Bloomfield's reason for not choosing our happiness over our children, viz., that if we do so "we'll end up undermining our happiness," also needs qualification. For if we choose our children over our happiness, we are, by hypothesis, also undermining our happiness. The most Bloomfield can claim here is that doing so is less undermining than not doing so. Sometimes, as Philippa Foot has argued, no matter what we do, we undermine our happiness (2001).

In Ch. 3, Bloomfield makes even stronger claims against regarding happiness as a goal. He argues that happiness is only a side-effect or by-product of living virtuously (207-208). "What ought to take pride of place in practical decision making is not being happy, but being virtuous" (208). But by-products are unimportant, and often undesirable, products, like the smoke from a coal engine. So if happiness is only a by-product, it's hard to see it as valuable, and if it's valuable, it's hard to see why it should altogether drop out of our deliberation and motivation. For reasons given above, instrumental and non-instrumental motivations can exist simultaneously. Further, if happiness consists largely of virtuous activity, then in deliberating about the virtuous thing to do we can't help but be aware that doing it is part of leading a happy life. Bloomfield's sidelining of happiness in deliberation and motivation is in tension with his central argument that we ought to be virtuous because virtue is constitutively necessary for happiness.
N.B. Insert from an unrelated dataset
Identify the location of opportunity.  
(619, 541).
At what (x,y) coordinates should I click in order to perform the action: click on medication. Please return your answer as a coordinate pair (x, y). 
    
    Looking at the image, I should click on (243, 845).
There is, of course, a conception of happiness on which Bloomfield's view that happiness ought not to be central in practical decision making is (usually) true: the purely psychological sense of feeling good about one's life, having positive moods, or having a long-term sense of self-fulfillment. But this is not Bloomfield's conception of happiness.

Bloomfield's recommendations in his discussion of love of people are equally austere. He argues that although love of good people is rewarding, we ought not to love them for the sake of the reward -- including the reward of having our love reciprocated (221). Having our love returned is also, he states, a by-product of love (although see 219, n. 74). But at least in romantic love and friendship, being loved or liked back is of the very essence of a relationship worth having, and the desire for being loved or liked, and the belief that we are or will be loved or liked, is necessary for letting our feelings grow and sticking with the relationship.

Bloomfield concludes the book in Ch. 3 by providing a lively and original discussion of the virtues of justice, courage, temperance, and phronesis (practical wisdom), and their role in the good life. He recognizes that the virtues are related to each other, but rejects the unity of virtue doctrine that says that there is only one virtue: phronesis. He also offers an excellent argument against the Stoics, pointing out that if happiness is identical with virtue, then, if a disaster killed everyone except for one virtuous person, on the Stoic view he would, implausibly, continue to be happy (203).

There is much else worth discussing in this book, but space restrictions prevent me from doing so. Bloomfield is more optimistic than I that acting virtuously is always more happiness-making than acting non-virtuously, regardless of the situation, but I agree with his basic point about the centrality of virtue in a happy life. All in all, Bloomfield's book makes an important contribution to the eudaimonistic literature and is also a pleasure to read.